Dr. Parveen Parmar is the Director of Global Emergency Medicine and Director of the Center for Gender Equity in Medicine and Science at the University of Southern California Keck School of Medicine, where she is an Associate Professor of Clinical Emergency Medicine. Dr. Parmar’s research has focused on the study of health and human rights violations in refugees and internally displaced populations. Dr. Parmar has supported health care for refugees and other vulnerable persons globally in multiple settings on issues such as emergency care delivery, maternal and child health, gender-based violence, and primary care provision. She has also published on health and deaths in Immigration and Customs Enforcement (ICE) Detention. Dr. Parmar is a graduate of Stanford University; completed an MPH from Harvard University; received her medical degree from Northwestern University; and completed her emergency medicine residency and served as chief resident at the University of California, Los Angeles/Olive View UCLA Emergency Medicine Residency Program.


Daria Roithmayr
is the Richard L. and Antoinette S. Kirtland Professor of Law at the USC Gould School of Law, where she teaches and writes about persistent structural racism in labor, housing, political participation, wealth and education. Her book, “Reproducing Racism: How Everyday Choices Lock In White Advantage,” explores the self-reinforcing dynamics of persistent racial inequality.

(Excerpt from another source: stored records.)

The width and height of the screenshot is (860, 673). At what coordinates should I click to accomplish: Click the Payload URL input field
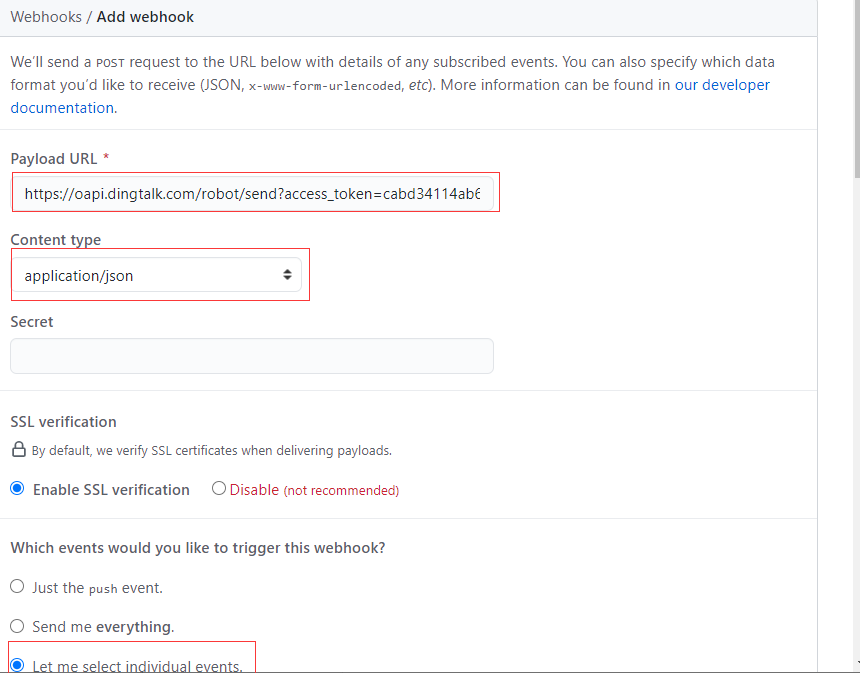pyautogui.click(x=252, y=194)
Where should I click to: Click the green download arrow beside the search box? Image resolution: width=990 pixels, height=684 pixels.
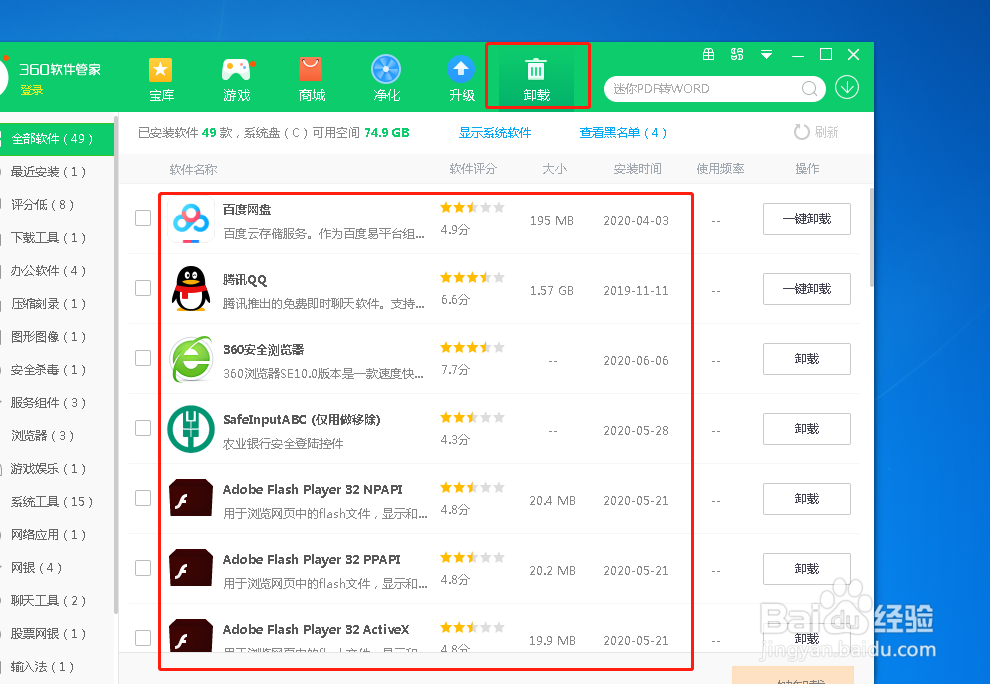(846, 88)
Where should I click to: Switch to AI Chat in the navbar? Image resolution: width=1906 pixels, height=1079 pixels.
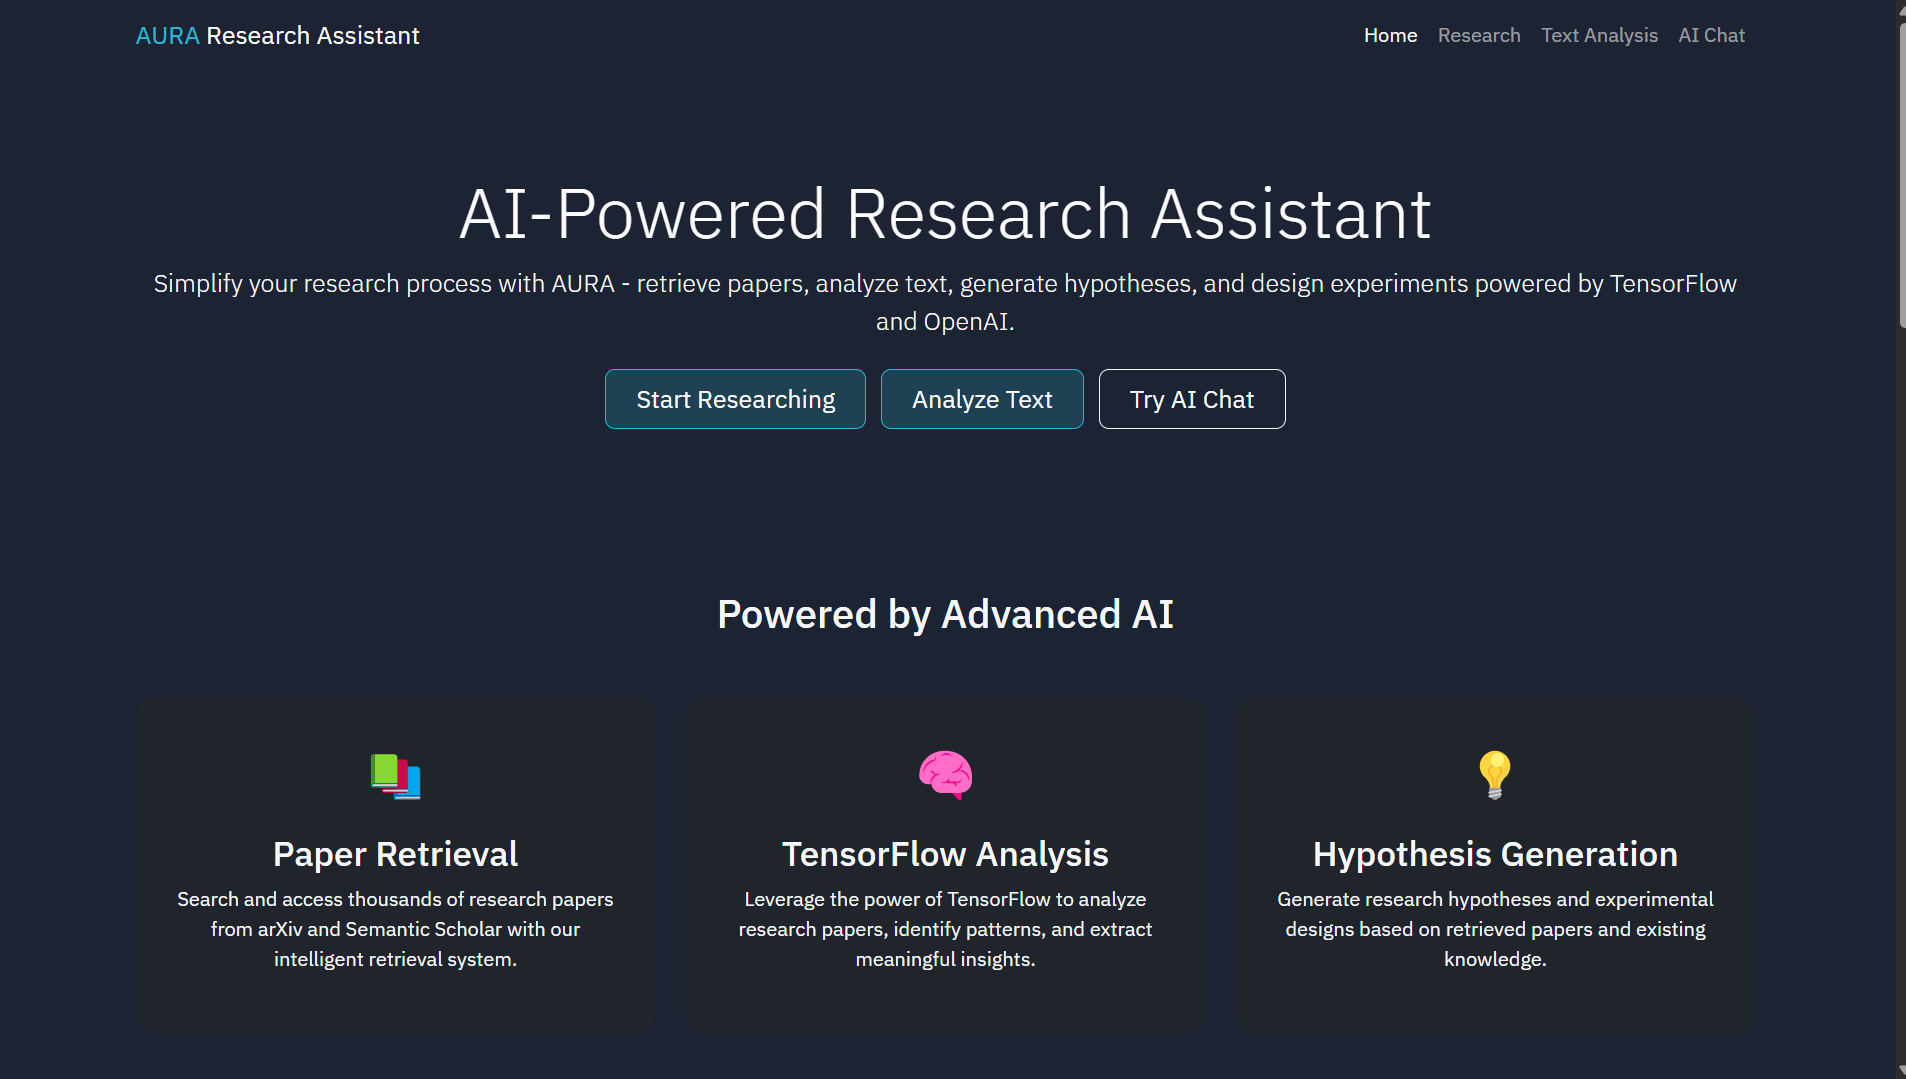[1711, 36]
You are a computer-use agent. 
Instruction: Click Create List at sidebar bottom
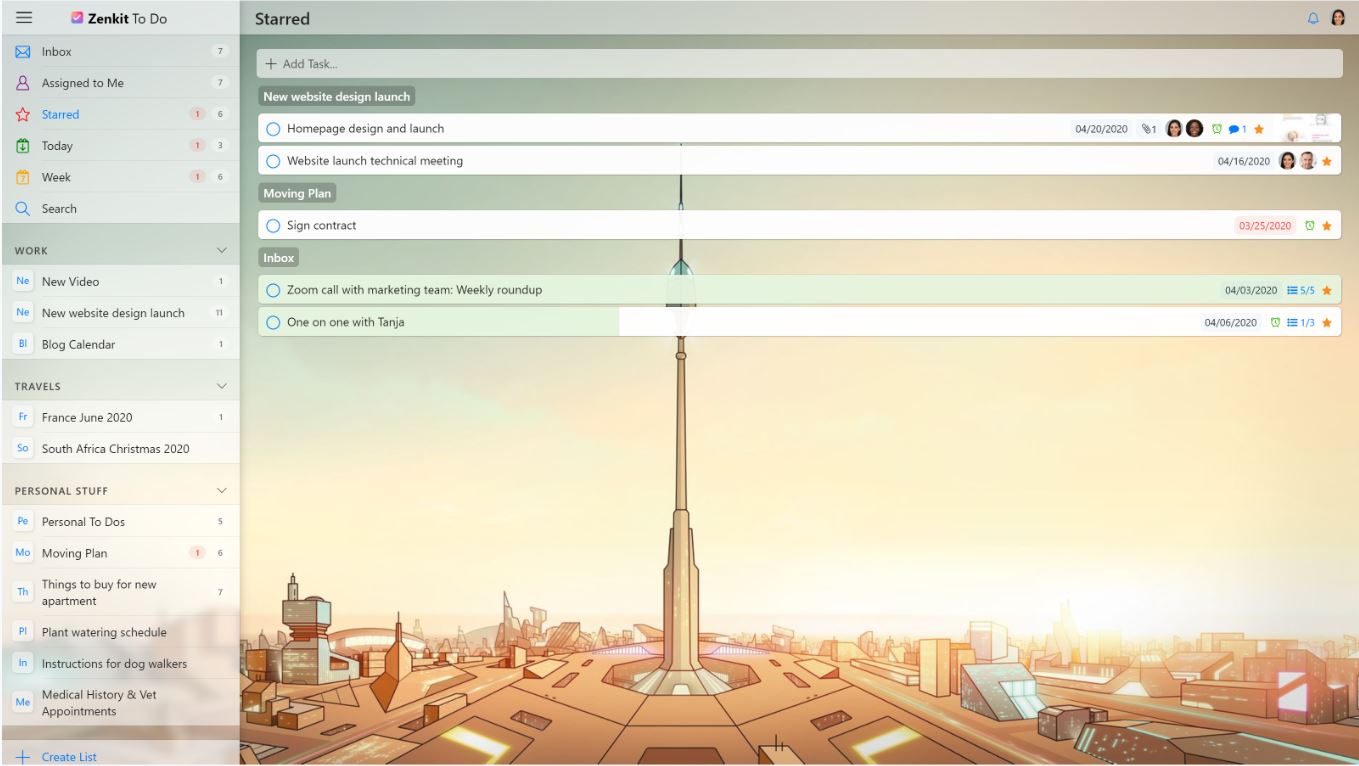click(x=68, y=757)
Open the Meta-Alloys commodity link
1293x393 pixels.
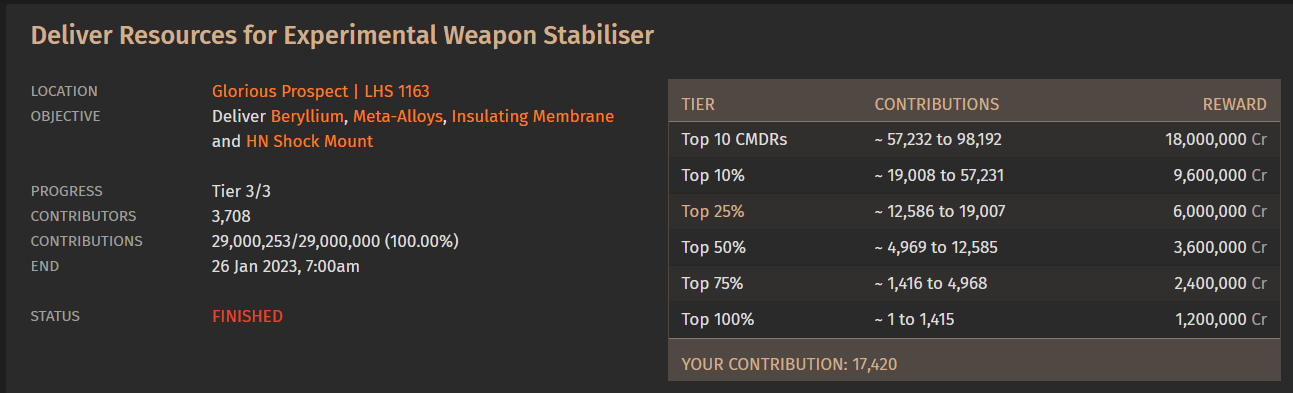[398, 117]
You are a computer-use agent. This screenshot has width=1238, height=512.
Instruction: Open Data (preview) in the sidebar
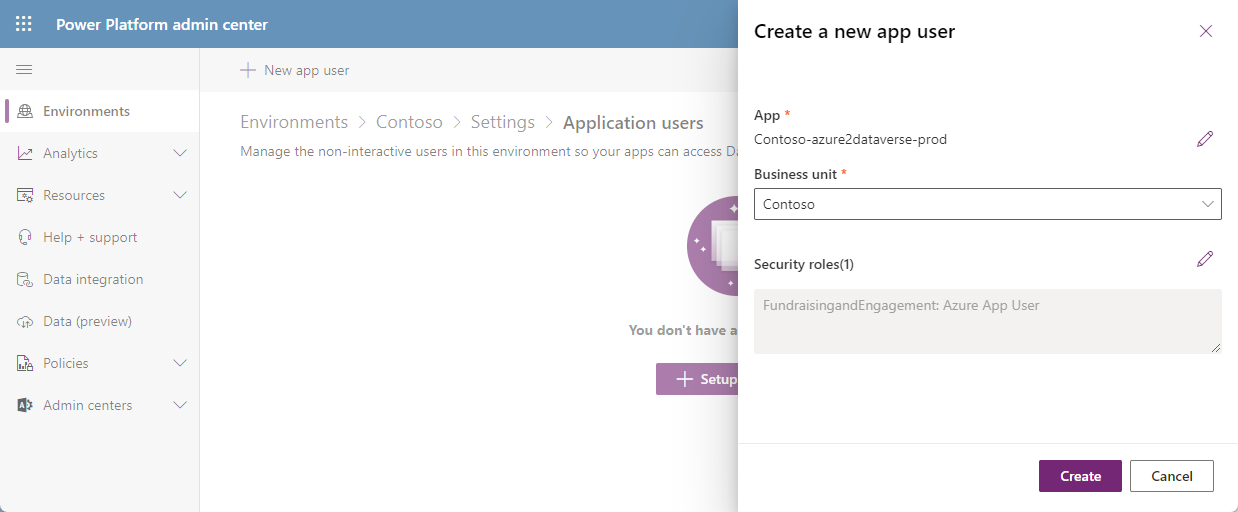pyautogui.click(x=87, y=321)
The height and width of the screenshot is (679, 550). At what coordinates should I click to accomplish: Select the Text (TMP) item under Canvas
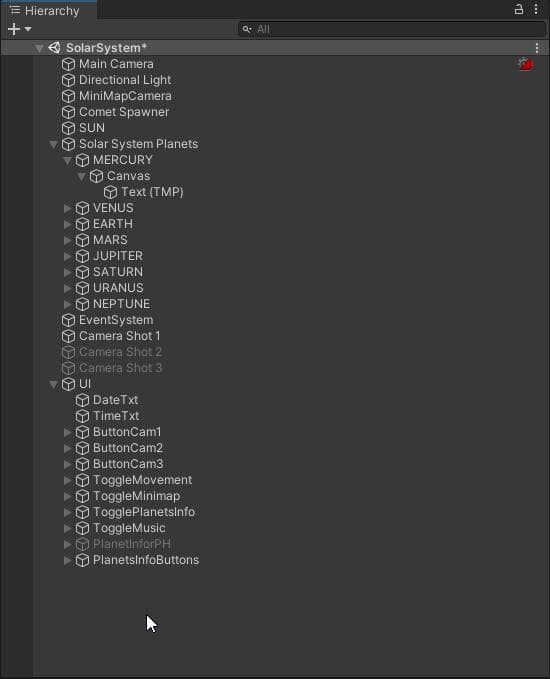152,192
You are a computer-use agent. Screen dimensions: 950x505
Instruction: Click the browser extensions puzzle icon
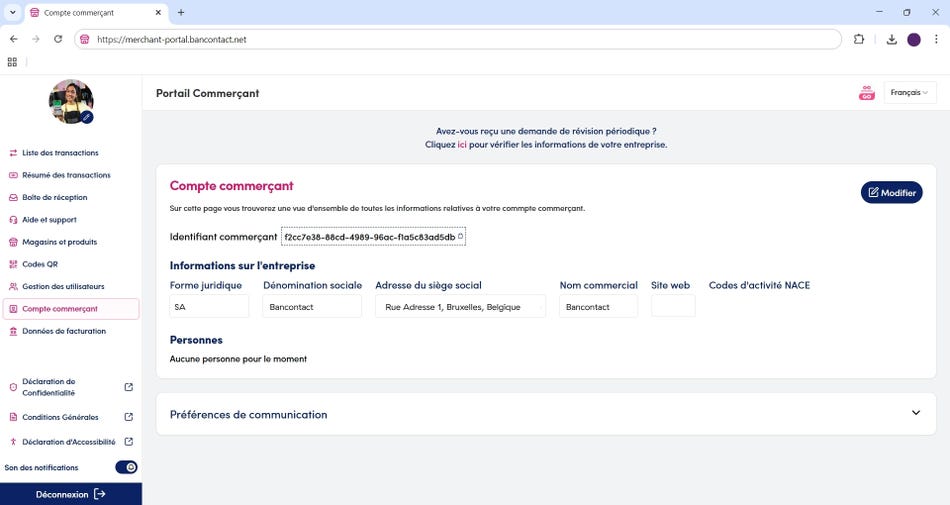click(859, 39)
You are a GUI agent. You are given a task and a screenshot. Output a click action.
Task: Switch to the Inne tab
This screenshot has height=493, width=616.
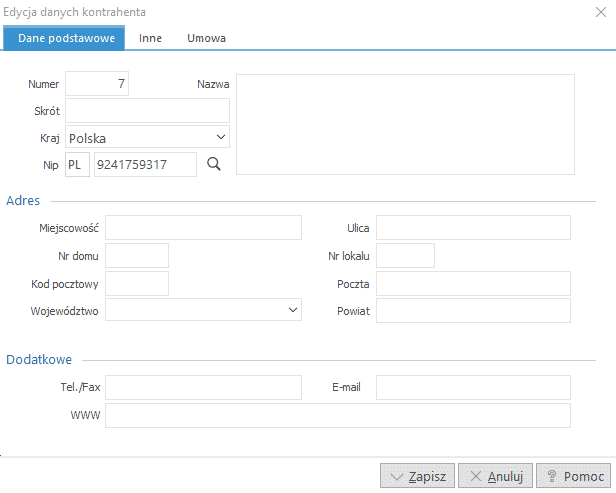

Her work is heavily interdisciplinary, drawing from economics, sociology, political theory, history and complex systems theory. She is currently at work on a new book, “Racism Pays,” which explores the way that recent innovations in the digital economy have relied on racial exploitation to get off the ground. Before joining USC Gould, Roithmayr taught for nine years at the University of Illinois College of Law. She has also been a visiting researcher at Harvard University and a visiting law professor at the University of Michigan, Georgetown, and Yale. Roithmayr received her BS from UCLA, and her JD, magna cum laude, from the Georgetown University Law Center, where she was a member of Order of the Coif and served as an editor of the Georgetown Law Journal. She clerked for The Honorable Marvin J. Garbis, judge of the U.S. District Court for the District of Maryland.




John R. Blosnich
is an assistant professor and director of the Center for LGBTQ+ Health Equity at the Suzanne Dworak-Peck School of Social Work. His primary area of expertise is disparities in suicide risk and prevention among lesbian, gay, bisexual, and transgender (LGBT) individuals, with a specific emphasis on social determinants of health. Prior to joining the faculty at USC, Dr. Blosnich spent nine years working with the U.S. Department of Veterans Affairs (VA), where he led foundational research about transgender veterans’ health and health care utilization, with a specific focus on suicide risk, mortality and social determinants of health. He garnered the VA’s first research award focused on transgender veterans and served on several national VA committees charged with developing guidance and clinical education and training about LGBT veterans receiving health care through the VA. In addition to VA-supported research, he has conducted LGBT-focused research supported by competitive awards from foundations and the National Institutes of Health. Over the last five years, he has worked on efforts to improve LGBT health equity research in the US by addressing the lack of sexual orientation and gender identity data in mortality surveillance.